## INSTRUCTIONS FOR THE TASK
When you transcribe the entries below, begin at their first line and stop after the line containing "You are a computer-use agent. The"; pictures stay out.

++++++++++

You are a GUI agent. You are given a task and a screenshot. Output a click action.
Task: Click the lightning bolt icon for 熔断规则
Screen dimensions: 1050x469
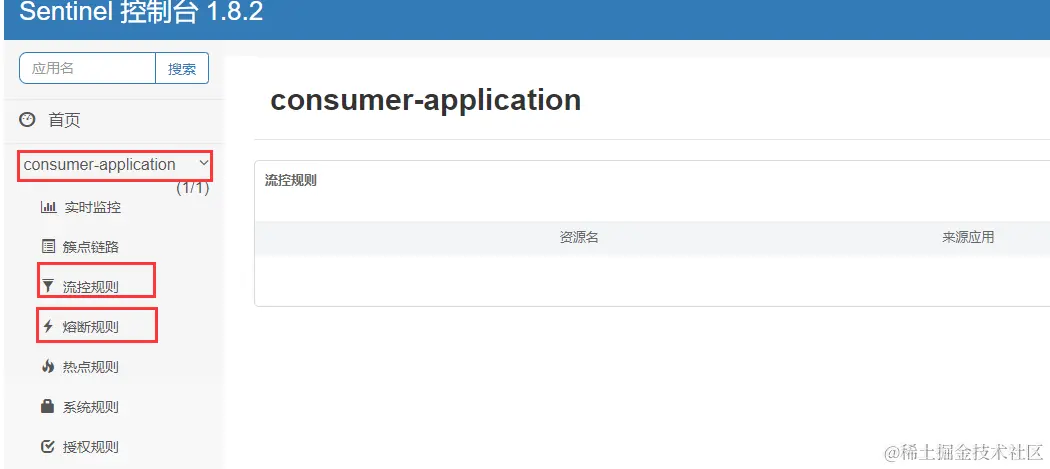[48, 327]
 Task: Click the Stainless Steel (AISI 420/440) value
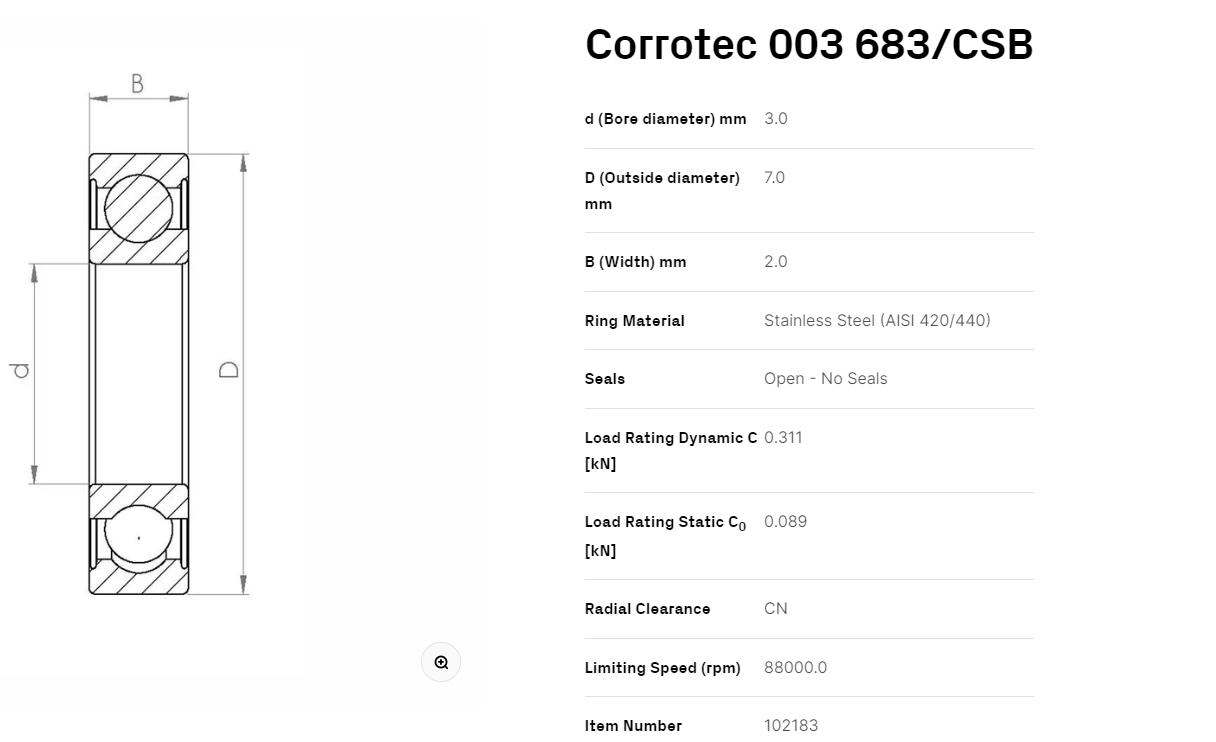[877, 321]
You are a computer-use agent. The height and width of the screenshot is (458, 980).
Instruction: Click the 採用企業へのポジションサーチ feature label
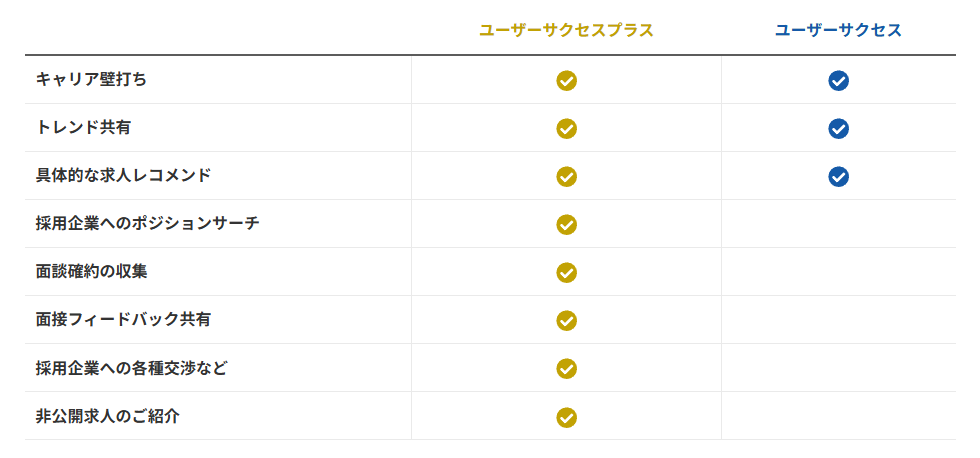(147, 223)
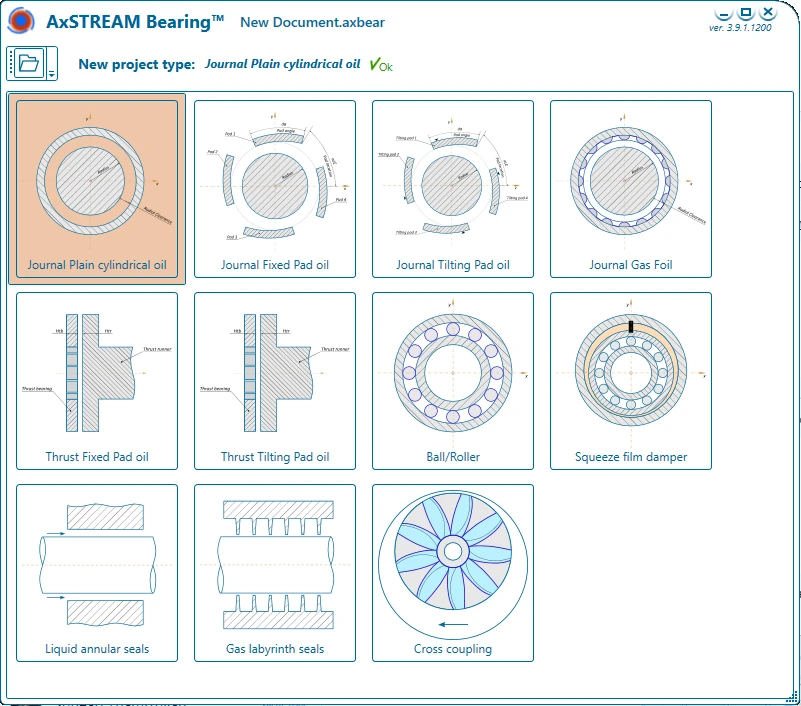
Task: Select the Cross coupling impeller tile
Action: (453, 573)
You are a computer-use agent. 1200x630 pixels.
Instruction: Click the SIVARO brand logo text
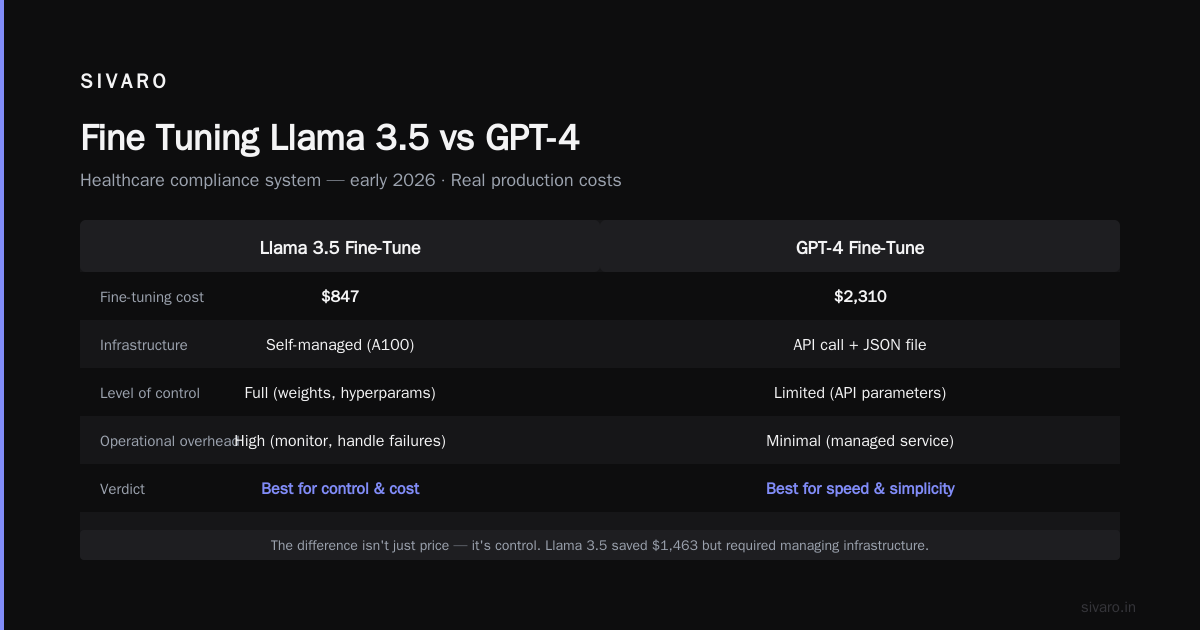coord(124,82)
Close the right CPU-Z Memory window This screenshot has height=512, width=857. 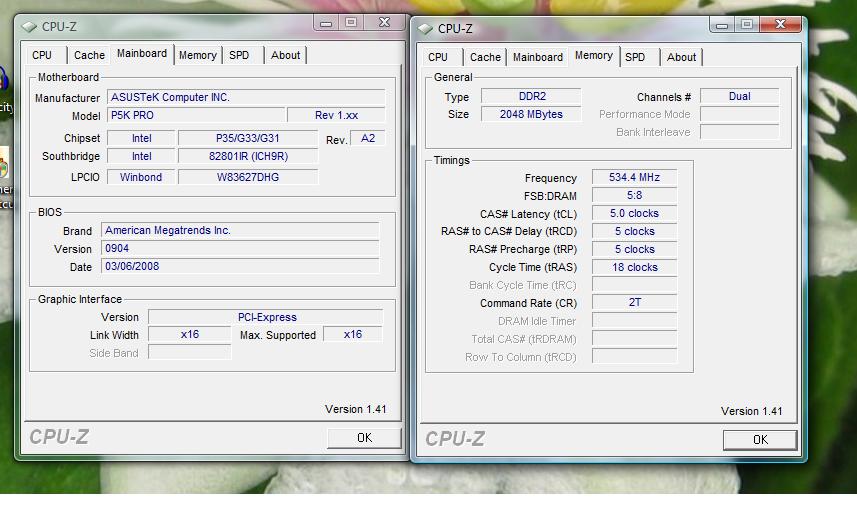(x=780, y=25)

++++++++++

## SOLUTION TO THIS EXERCISE
You are a GUI agent. You are given a task and a screenshot. Output a click action.
Task: Click the lightning bolt icon for 熔断规则
Screen dimensions: 1050x469
[48, 327]
 Task: Click the Stainless Steel (AISI 420/440) value
[877, 321]
You are a computer-use agent. The height and width of the screenshot is (458, 980).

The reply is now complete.